Verano de 1948 al 49 en Yunka Suma, Catamarca.
Por Luis Unzaga.
Por
caminos sinuosos, polvorientos, entre
montañas con su olor a jarilla y a corrales de cabras, la
mensajería corre y va espantando las gallinas, entre ladridos de
perros que quedan envueltos en nubes de tierra.
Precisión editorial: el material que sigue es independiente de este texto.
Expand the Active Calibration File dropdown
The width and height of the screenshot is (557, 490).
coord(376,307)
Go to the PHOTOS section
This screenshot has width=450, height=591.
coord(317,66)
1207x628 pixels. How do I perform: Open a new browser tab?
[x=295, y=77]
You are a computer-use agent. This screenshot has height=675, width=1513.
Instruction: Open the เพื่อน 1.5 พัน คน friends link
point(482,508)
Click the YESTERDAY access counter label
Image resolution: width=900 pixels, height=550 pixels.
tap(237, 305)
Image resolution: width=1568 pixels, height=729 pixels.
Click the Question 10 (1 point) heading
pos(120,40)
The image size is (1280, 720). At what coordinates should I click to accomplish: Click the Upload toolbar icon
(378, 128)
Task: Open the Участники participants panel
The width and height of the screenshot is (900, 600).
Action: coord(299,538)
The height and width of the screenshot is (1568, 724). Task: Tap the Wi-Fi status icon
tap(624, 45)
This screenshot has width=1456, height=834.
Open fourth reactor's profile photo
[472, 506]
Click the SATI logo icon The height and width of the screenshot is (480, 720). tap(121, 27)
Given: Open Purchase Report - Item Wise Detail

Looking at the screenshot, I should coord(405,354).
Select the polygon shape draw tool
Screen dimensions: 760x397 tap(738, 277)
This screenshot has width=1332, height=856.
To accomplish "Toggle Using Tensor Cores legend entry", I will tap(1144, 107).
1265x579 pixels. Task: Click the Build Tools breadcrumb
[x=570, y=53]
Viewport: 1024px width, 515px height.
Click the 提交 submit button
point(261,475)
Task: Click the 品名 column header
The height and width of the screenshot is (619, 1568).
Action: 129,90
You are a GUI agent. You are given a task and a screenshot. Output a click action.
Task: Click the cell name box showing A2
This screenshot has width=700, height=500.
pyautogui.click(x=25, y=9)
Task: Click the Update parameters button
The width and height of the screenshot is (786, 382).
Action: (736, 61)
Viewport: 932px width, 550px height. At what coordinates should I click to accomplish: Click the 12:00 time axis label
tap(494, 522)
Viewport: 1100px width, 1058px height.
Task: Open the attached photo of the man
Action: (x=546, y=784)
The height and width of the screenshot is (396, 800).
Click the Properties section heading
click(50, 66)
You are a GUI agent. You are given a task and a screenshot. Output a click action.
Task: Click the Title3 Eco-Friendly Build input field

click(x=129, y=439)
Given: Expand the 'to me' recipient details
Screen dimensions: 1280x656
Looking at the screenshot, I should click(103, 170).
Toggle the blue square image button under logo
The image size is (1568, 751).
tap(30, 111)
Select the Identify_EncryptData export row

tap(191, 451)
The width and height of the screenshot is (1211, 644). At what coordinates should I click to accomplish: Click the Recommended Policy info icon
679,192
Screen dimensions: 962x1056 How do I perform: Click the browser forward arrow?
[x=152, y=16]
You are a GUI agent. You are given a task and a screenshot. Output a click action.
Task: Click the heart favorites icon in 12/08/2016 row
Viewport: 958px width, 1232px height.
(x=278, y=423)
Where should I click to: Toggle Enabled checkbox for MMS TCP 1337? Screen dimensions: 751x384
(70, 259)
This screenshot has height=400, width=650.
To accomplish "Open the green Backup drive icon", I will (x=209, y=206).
Así, luego de varias horas de paisaje y traqueteo llego al Alamito, final de mi boleto. Hasta
Yunka Suma quedan algunos kilómetros por recorrer; no hay trasporte; solo hay que sentarse a esperar que pase alguien de buena voluntad que te
diga subí atrás. Más tumbos y tierra, pasando el río Las Chacras, una curva
en subida, llego a destino.
Veo la escuela donde mi hermano Daniel era maestro y director: blanca, sola entre el paisaje verde; no se ven casas
ni un humito que indique su presencia, el rumor del río cercano.
Dos aulas
una galería, más allá otra habitación, techo de paja, albergue del
señor maestro que sale a mi encuentro.
Al día siguiente luego de un prolongado descanso, al abrir
la ventana, pálida entra una nubecita que descendía de la montaña y se
va por la puerta. La montaña se levanta a escasos metros, la primera mirada me muestra una vegetación exuberante,
vertientes de aguas cristalinas y frías,
alfombras de berros, helechos gigantes,
flores silvestres, pájaros.
Luego, penetrando en la espesura, descubro aves más grande, pavas del monte, casi al
alcance de mi mano, duraznos que al morderlos chorreaban su dulzor; duraznos de
durazneros que las vacas sembraban
mientras rumiaban su lento pastar.
En otra
expedición, no lejos llego a una garganta profunda en la montaña, donde se juntan las
aguas del río del Campo, del
Charquiadero, del Pisavil y las aguas del río Las Chacras, el más
cercano a la escuela.
Cruzando la garganta, un puente colgante, por donde el Salgari
faldeño
pasaba con el rifle en bandolera, abajo, a varios metros las fauces
turbulentas del río. En verano las
crecidas son frecuentes y los ríos
imposibles de sortear, razón por
la cual la maestra que vivía en la otra banda no pudo llegar a dictar su clase. Los niños que llegaron por distintas sendas, en burros, a caballo -en sus rostros la
herencia milenaria de incas, de hijos del sol- estaban sin maestra. El señor Director viendo el ocio de los niños
y el mío, me pide que me haga cargo de la clase con las
previas indicaciones del caso. De esa manera me convierto en maestro suplente por un día; apenas tenía
catorce años, casi igual a mis alumnos.
No puedo decir si me respetaron o no, pero sí que actuaron bien, con una tímida sonrisita
y en silencio. Así comprobé con mi nula experiencia que uno que leía sin error, distraía la vista del libro: se lo había aprendido de
memoria; vi que yo era igual a ellos, con
unos centímetros de diferencia.
Días después
se unió al pequeño grupo mi hermana Berta; su esposo Ramón quedó acampando con un grupo de otra escuela ciudadana, cerca del río Charquiadero. Posiblemente por razones de abastecimiento
de huevos o verdura, cruzamos con mi hermana el río, saltando de piedra en
piedra; yo adelante, tendiéndole la mano para que pudiera saltar; en unos de
esos saltos, Berta resbala y cae al agua; mientras trataba de mantenerla a flote con mis pocas fuerzas, mi hermana flotaba de izquierda a derecha, y de
derecha a izquierda como un abanico que
el pretensioso río quería robar; con mis
fibras en tensión logré que subiera a la piedra donde minutos después temblaba y se reponía. ¡Flor de susto!
Luis Unzaga. Catamarca, septiembre de 2012.